Texte fourni:
#####
Le sénateur E. Leo Kolber (président) occupe le fauteuil.

[Traduction]

Le président: Sénateurs, permettez-moi de souhaiter la bienvenue à notre témoin, M. Satya Poddar. M. Poddar est un associé en fiscalité du bureau d'Ernst & Young, à Toronto. Il est conseiller sur les questions de planification et de politique fiscales auprès de divers groupes de l'industrie, de sociétés et des gouvernements fédéral et provinciaux. Il a entrepris un grand projet de recherche pour la Commission européenne et de 1990 à 1994 il a été commissaire pour la Commission de l'équité fiscale de l'Ontario. Il a travaillé comme expert en politique fiscale pour le Harvard Institute for International Development, le Fonds monétaire international et la Banque mondiale. Il est l'auteur de nombreux articles sur la politique fiscale et collabore à une rubrique fiscale dans le Financial Post.

Monsieur Poddar, vous avez la parole.

M. Satya Poddar, associé, Impôt des sociétés, Ernst & Young: Monsieur le président, c'est un plaisir et un privilège d'être ici cet après-midi. J'ai l'intention de faire d'abord un exposé en vous présentant des transparents de rétroprojection, après quoi je serai heureux de répondre à vos questions.

En 1993, Ernst & Young a publié un bulletin. À l'époque, l'imposition des gains en capital était très controversée, comme cela a toujours été le cas. Voici ce que l'on disait dans ce bulletin:

L'impôt sur les gains en capital représente peut-être l'élément le plus complexe et le plus contentieux du régime canadien d'impôt sur le revenu.
#####
Consigne:
Répondez à ces questions d'après le texte fourni :
1. Pour quel cabinet M. Poddar travaille-t-il, et dans quelle ville se trouve son bureau ?
2. De quelle commission a-t-il été commissaire de 1990 à 1994 ?
3. En quelle année Ernst & Young a-t-il publié le bulletin qu'il cite ?

Données fournies:
#####
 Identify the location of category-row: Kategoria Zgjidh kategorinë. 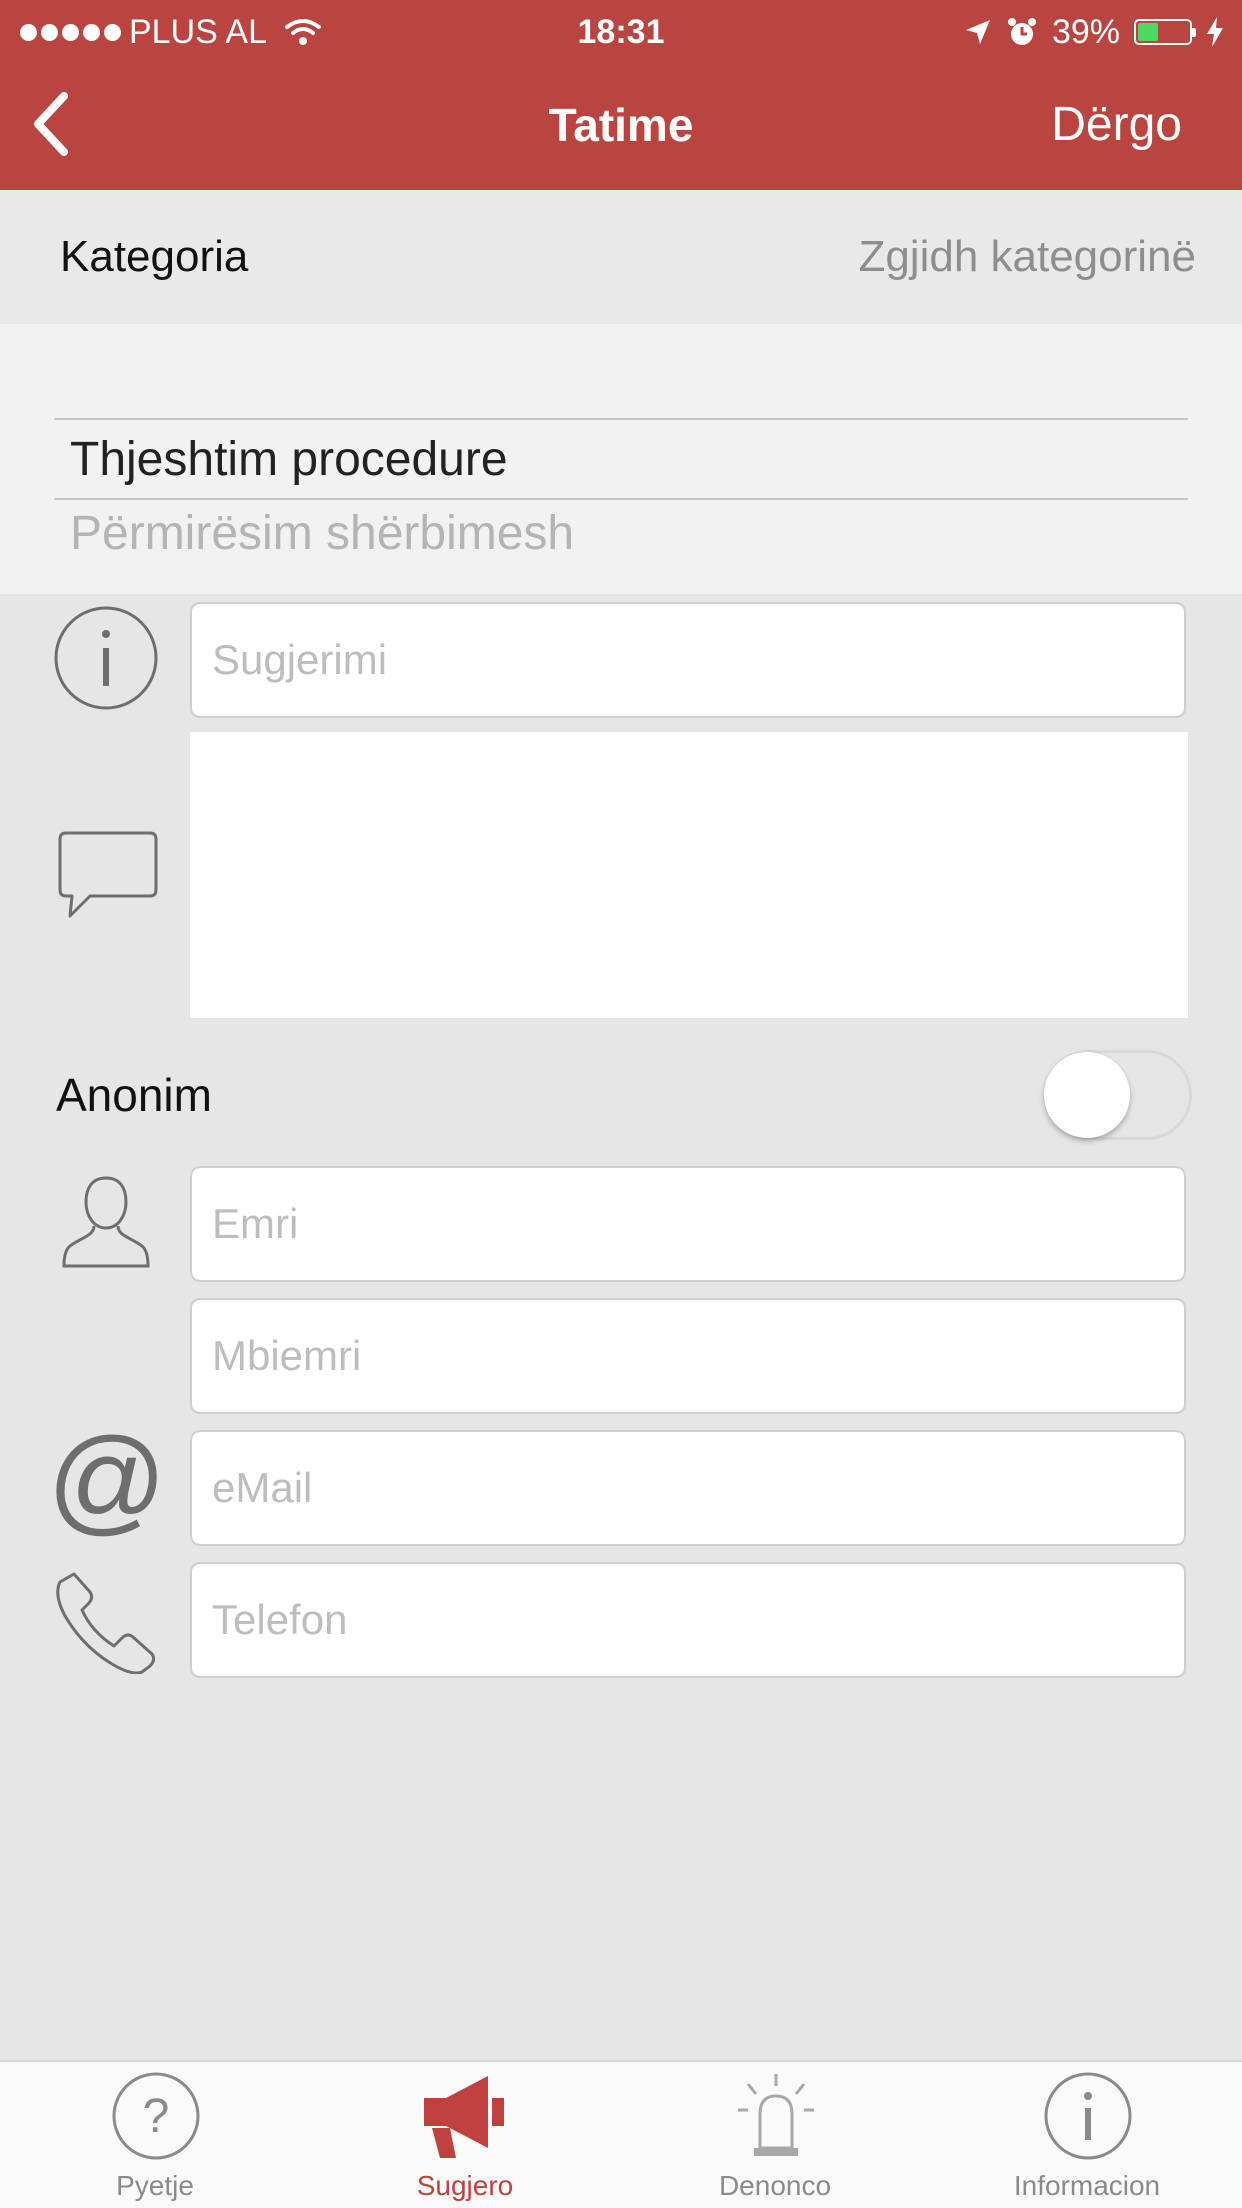
(621, 257).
#####
Réponse rédigée:
1. Ernst & Young, à Toronto.
2. La Commission de l'équité fiscale de l'Ontario.
3. En 1993.